Picture this: You’re sitting in the car on your drive home from work, listening to your favorite talk radio show, when a commercial for your local car dealer comes on. They tell you about how now is the time to buy, they have all of your favorite models, and all of the greatest deals and at the end, the commercial just says “Call us today!”
Next scenario . You’re watching your team on Sunday, enjoying the game with a few buddies, when a commercial pops up for an electronics store. They’re having a huge sale, flat screen TVs, surround sound systems, you name it. The commercial ends and all it says is, “Visit our website to take advantage of these great offers”
Do these examples sound preposterous? Good, they’re supposed to. And yet, the very same ad agencies and multinational corporations who spend billions of dollars a year on advertising and would never think to run an ad without providing their customers with a phone number or a website URL, constantly run ads that include social media logos with no address on them.
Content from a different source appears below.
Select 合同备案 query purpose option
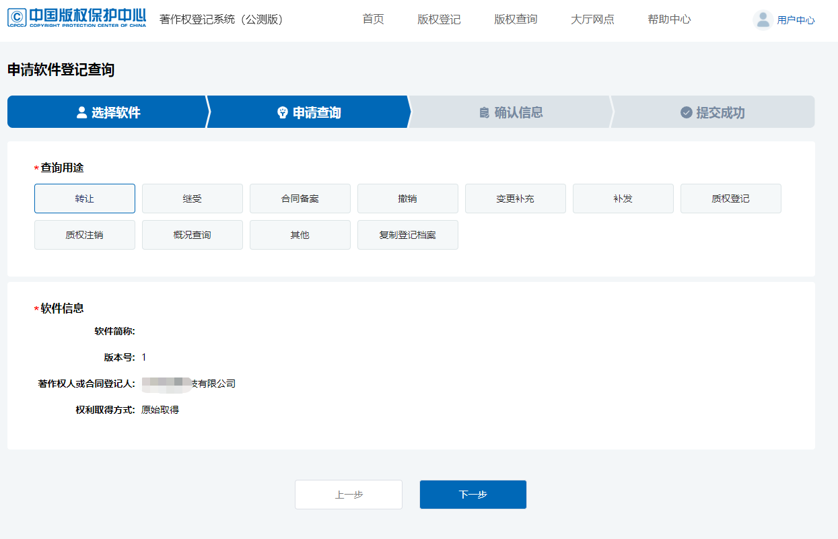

Take this commercial for example, right around the 0:25 mark:
What do those logos underneath the $99 mean to anybody? The answer is absolutely nothing. Yes, if I really wanted to follow ADT on their social media channels, I could Google their Twitter handle or pop it into a Facebook search bar and eventually find them, but the two main points here are:
1. It creates an unnecessary barrier– If nothing else, you should put the URL on your advertising for the same reason why retailers accept credit cards, restaurants offer delivery, and car dealerships offer payment plans: it makes it as easy as possible for the customer to complete the desired action. Why are you ever going to put a barrier that makes it more difficult for your user to find you?
2. It makes your brand look arrogant– If you saw a commercial for a small, local establishment, call it Mike’s Auto Repairs, you would assume that they would need to put their URL on everything, because there might be 100 Mike’s Auto Repairs on Facebook and they want to ensure that you find the right one, and they make no assumptions about knowing who they are. But now look at a company like Anheuser-Busch. Probably the most well-recognized beer brand in the entire world and yet, on every single beer advertisement, whether it’s TV or print, you will see a URL spelled out leading to their social media channels. Would it be difficult for me to locate Bud Light on Facebook? No. Can I probably find Beck’s via a quick Twitter search? Yes. But that’s not the point: make no assumptions about your brand, how well-known you are, or about how recognizable you are to your audience. On a related note, never underestimate the laziness of the people who are trying to follow you.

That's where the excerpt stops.